Androgenetic Alopecia in a man (AAM) causes the typical bitemporal recession (receeding hairline) and a balding vertex (bald spot). The hairs gradually miniaturize and finally are lost. Typical onset is anytime after age 30 although it may occur earlier.
It should be noted at the outset that the first goal of treatment is to stop hair loss. Growing new hair is an added bonus. Unfortunately, where the skin has lost hair completely, treatment is usually ineffective. Photographs can be helpful in documenting treatment outcomes.
Topical minoxidil is available without a prescription and is usually used as a 5% solution or foam applied twice a day to the affected areas. One may need to wait 4-6 months to see its effect. If a benefit is seen, the medication should be continued indefinitely. Oral minoxidil may be best for those who prefer oral therapy, or for those who are either intolerant or fail topical minoxidil. Minoxidil, both topical and oral may be combined with oral finasteride or dutasteride as they have different mechanisms of action. See minoxidil for more information.

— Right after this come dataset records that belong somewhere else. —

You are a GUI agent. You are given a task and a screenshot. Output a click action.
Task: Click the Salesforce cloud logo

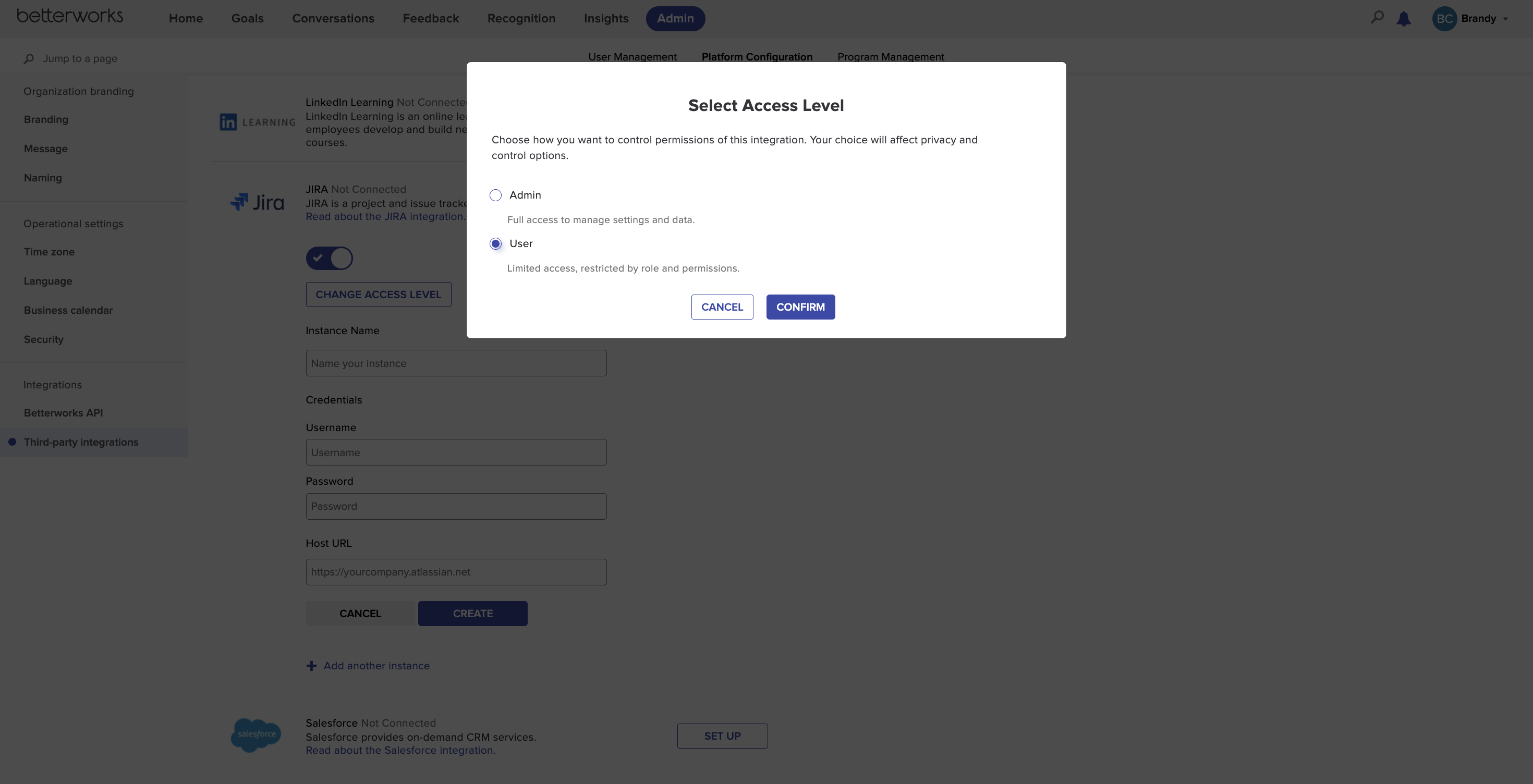[x=256, y=735]
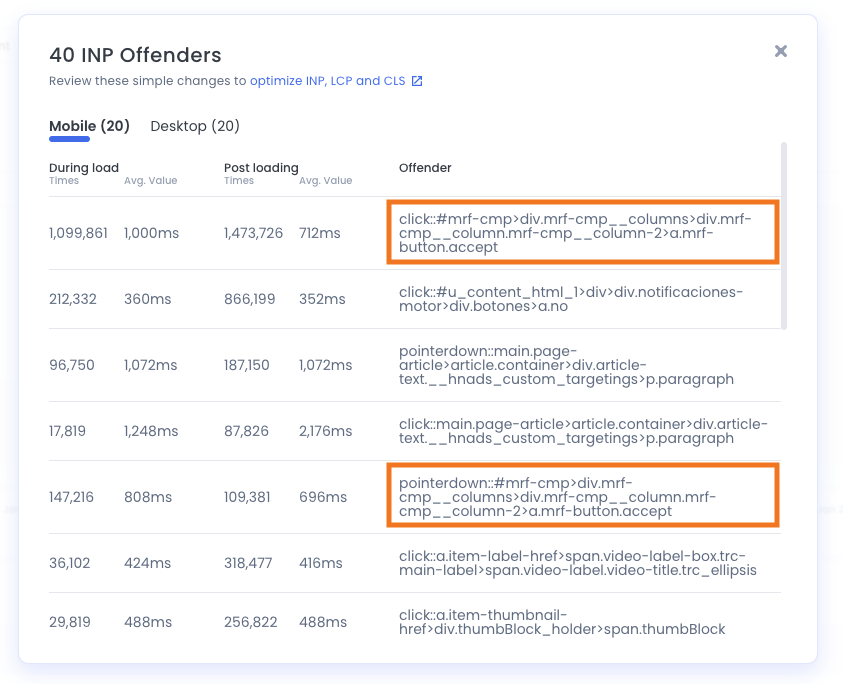
Task: Click the Offender column header
Action: click(425, 167)
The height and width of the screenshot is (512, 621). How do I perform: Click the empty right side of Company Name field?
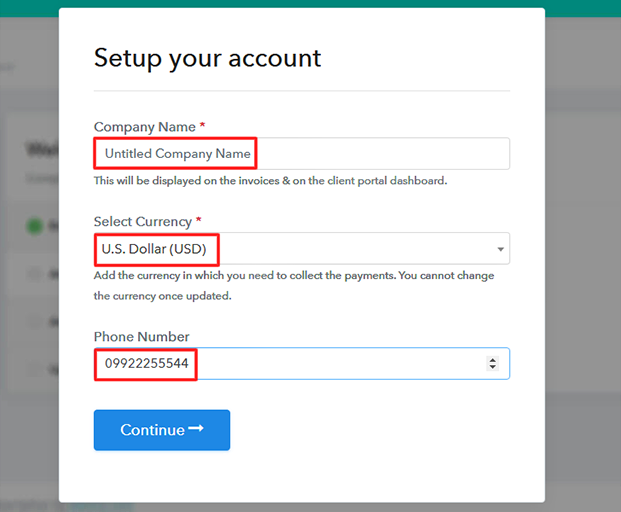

Dutasteride is only FDA-approved for benign prostatic hypertrophy. However several clinical studies have showed that oral dutasteride 0.5 mg per day is superior to finasteride 1 mg per day at improving AAM and has a similar side effect profile. Sexual dysfunction (e.g. impotence) is a potential side effect.
Finasteride (1 mg/d) is FDA-approved for the treatment of male androgenetic alopecia. Sexual dysfunction and depression are potential side effects.
Both dutasteride and finasteride are sometimes given topically.
Platelet-rich plasma (PRP) injections have been investigated as a treatment for hair loss, with some studies showing promising results. PRP contains growth factors and other bioactive proteins that promote cell regeneration and tissue healing. When injected into the scalp, these factors may stimulate hair follicles, improve blood flow, and reduce inflammation, potentially leading to increased hair growth.